— begin —

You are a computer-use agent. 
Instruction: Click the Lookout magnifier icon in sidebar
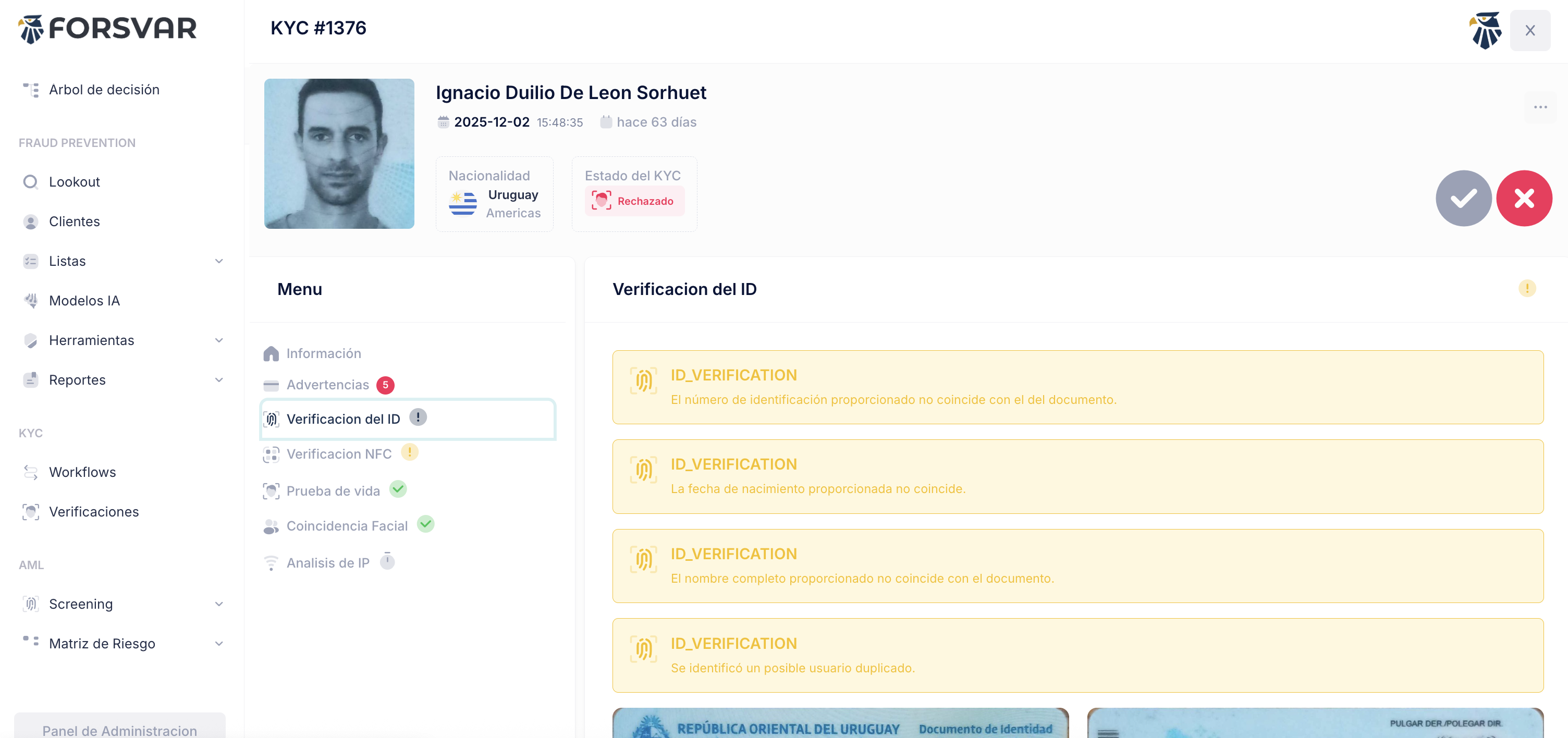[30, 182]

— end —
— begin —

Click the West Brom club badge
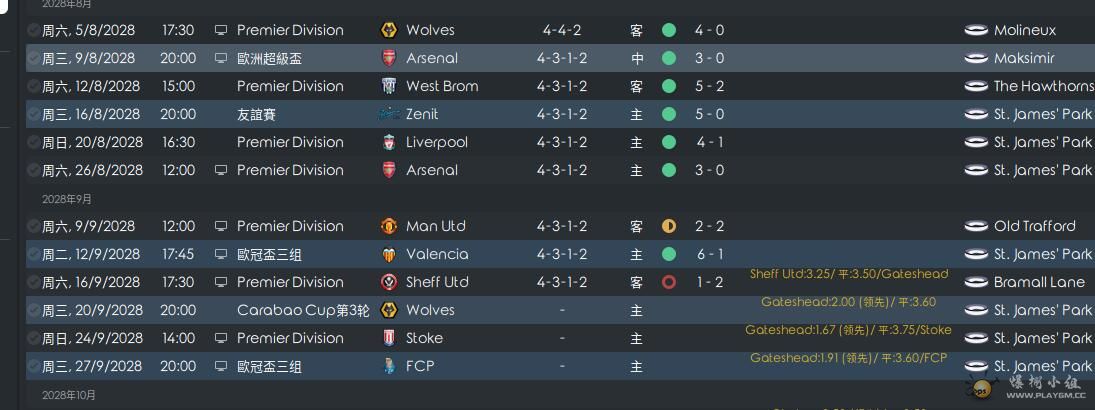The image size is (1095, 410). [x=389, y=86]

— end —
— begin —

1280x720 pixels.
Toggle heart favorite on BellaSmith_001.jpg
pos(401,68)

— end —

## Exercise details
Copy out the rows from the line with "1280x720 pixels." up to and including the line with "pos(401,68)", reproducing each one unchanged.

## Solution to the exercise
1280x720 pixels.
Toggle heart favorite on BellaSmith_001.jpg
pos(401,68)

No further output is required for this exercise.